Se comprenderá fácilmente que desde un punto de vista constitucionalista prefiera dedicar mi atención a los presupuestos de la Sentencia del procés, antes que a su contenido específico, que requiere un examen más propio de un especialista en derecho penal, cosa que evidentemente no soy. Tengo que decir, con todo y de entrada, que es la adecuación sustancial de la Sentencia a los presupuestos necesarios constitucionales lo que explica mi conformidad esencial con ella. En efecto, en conjunto, considero irreprochable el pronunciamiento del Tribunal Supremo, ofreciendo una respuesta equilibrada y suficiente a la actuación delictiva de los sujetos finalmente condenados por los hechos juzgados en la intentona separatista del procés durante el otoño del 2017.
El primer presupuesto de la Sentencia es afirmar la plena legitimidad del Estado en su defensa penal del orden constitucional, cuando este es objeto del grave ataque que sufrió en los sucesos que se juzgaban en la causa del procés. La gravedad del ataque es función de la peligrosidad de este para la permanencia e integridad del sistema constitucional, cosa que paladinamente se reconoce en la Sentencia, asi como de la procedencia del embate, a cargo precisamente de quienes desde las instituciones legítimas autonómicas catalanas estaban llamadas a encarnarlo y defenderlo.
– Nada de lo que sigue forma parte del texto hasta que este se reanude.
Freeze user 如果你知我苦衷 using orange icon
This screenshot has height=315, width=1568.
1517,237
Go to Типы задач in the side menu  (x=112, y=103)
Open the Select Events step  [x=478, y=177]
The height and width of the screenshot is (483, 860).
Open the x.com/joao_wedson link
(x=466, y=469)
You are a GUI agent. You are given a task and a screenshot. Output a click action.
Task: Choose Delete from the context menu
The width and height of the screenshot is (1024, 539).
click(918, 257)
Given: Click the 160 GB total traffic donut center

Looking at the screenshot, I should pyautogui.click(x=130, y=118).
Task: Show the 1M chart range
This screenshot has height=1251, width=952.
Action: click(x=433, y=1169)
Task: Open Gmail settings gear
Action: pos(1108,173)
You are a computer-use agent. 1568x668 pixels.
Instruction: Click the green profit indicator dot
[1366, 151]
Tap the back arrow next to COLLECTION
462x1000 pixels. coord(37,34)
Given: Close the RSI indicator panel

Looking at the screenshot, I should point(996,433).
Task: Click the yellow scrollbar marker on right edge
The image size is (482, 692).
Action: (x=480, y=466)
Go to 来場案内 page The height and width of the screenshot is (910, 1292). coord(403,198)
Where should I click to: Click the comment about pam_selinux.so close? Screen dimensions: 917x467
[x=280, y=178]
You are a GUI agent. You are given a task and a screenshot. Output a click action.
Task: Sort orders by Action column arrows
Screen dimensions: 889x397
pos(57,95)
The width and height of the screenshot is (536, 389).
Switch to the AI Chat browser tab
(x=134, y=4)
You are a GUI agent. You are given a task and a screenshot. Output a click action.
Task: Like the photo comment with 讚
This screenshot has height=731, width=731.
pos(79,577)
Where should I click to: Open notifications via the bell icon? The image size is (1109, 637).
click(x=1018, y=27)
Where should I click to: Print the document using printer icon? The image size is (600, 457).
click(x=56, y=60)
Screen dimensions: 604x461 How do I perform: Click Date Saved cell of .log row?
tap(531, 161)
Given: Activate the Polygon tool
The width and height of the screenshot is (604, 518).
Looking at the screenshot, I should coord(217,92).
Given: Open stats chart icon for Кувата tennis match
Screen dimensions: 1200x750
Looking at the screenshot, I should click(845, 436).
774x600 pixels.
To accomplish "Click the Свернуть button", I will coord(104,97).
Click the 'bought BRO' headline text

Estamos ante una revuelta institucional contra el orden constitucional: lo que se pretendió en la actuación juzgada y que, tras un referéndum ilegal, en su convocatoria y celebración, culminó en la declaración de independencia en el otoño de 2017, fue la quiebra del sistema constitucional. No tiene nada de extraño, entonces, que el Estado, esto es, el orden constitucional, pueda defenderse contra quienes pretendan su quebrantamiento, incluso penalmente si la gravedad del ataque lo demandase. Desgraciadamente en estos momentos el orden constitucional tiene nuevos enemigos en España. Ha pasado el momento de los golpistas militares o de las fuerzas sociales antidemocráticas, revolucionarias o reaccionarias, tanto da. Es, por lo visto, el tiempo del independentismo anticonstitucional, lo que resulta sumamente incomprensible en una situación de pleno autogobierno territorial, y en un sistema de libertades en el que la defensa de las posiciones ideológicas, cualesquiera que sean, es perfectamente posible, como lo es el cambio sin límites materiales de la forma constitucional, asegurada la observancia de los procedimientos requeridos para su modificación.
Admitida entonces la legitimidad de la defensa penal del Estado, que bien mirado no protege su “razón” o propio interés, sino que actúa como instrumento necesario para asegurar las libertades de sus ciudadanos, la cuestión consiste en garantizar que esa respuesta sea la adecuada, esto es, que no sea arbitraria, sino que se determine correctamente, conforme a las exigencias de un verdadero Estado de Derecho, por medio de quienes tienen a su cargo el desempeño de la función jurisdiccional. Ha de cumplirse entonces un segundo presupuesto que comporta una dimensión negativa, si queremos verlo así, de alcance ético, y una dimensión positiva o técnica, de manera que obligatoriamente la actuación jurisdiccional se corresponda con los estándares de legalidad, independencia e imparcialidad.
Va de suyo que la actuación penal del Estado no puede presentarse como una respuesta vengativa a quienes impugnan ideológicamente a ese Estado o a su orden constitucional. Aunque la trascendencia constitucional de la sentencia del procés es innegable, la misma no puede ser considerada ni en términos políticos, como partidista, ni en términos éticos, como injusta, siempre que se considere correcta desde la perspectiva del Estado de derecho, esto es, dictada de acuerdo con el principio de legalidad y por un tribunal predeterminado, imparcial, y que actúa con independencia.
Sin duda la actuación del Tribunal Supremo se ha adecuado a este parámetro de conducta al pronunciarse tras un juicio en el que se han respetado escrupulosamente los derechos procesales de los acusados, que han tenido todas las oportunidades para su defensa, con la presentación de las pruebas de cargo pertinentes y la ocasión para su cuestionamiento correspondiente, y en unos términos que, por supuesto, permiten la utilización por parte de las defensas de los condenados de los recursos ante las instancias nacionales e internacionales, ante la jurisdicción europea de derechos humanos, en su caso.
Naturalmente es la corrección de la Sentencia, al respetar plenamente los parámetros propios del Estado de derecho, y no su acierto en su apreciación del alcance de la violencia, conforme al criterio de la abogacía, que consideraba los hechos que se estaban juzgando constitutivos de un delito de sedición, y no de la fiscalía, que los consideraba incluibles en el tipo de rebelión, lo que, como decíamos al principio, justifica plenamente este pronunciamiento jurisdiccional, cuya eficacia corresponde a todo poder público, especialmente al Ejecutivo de la Nación, asegurar por encima de todo.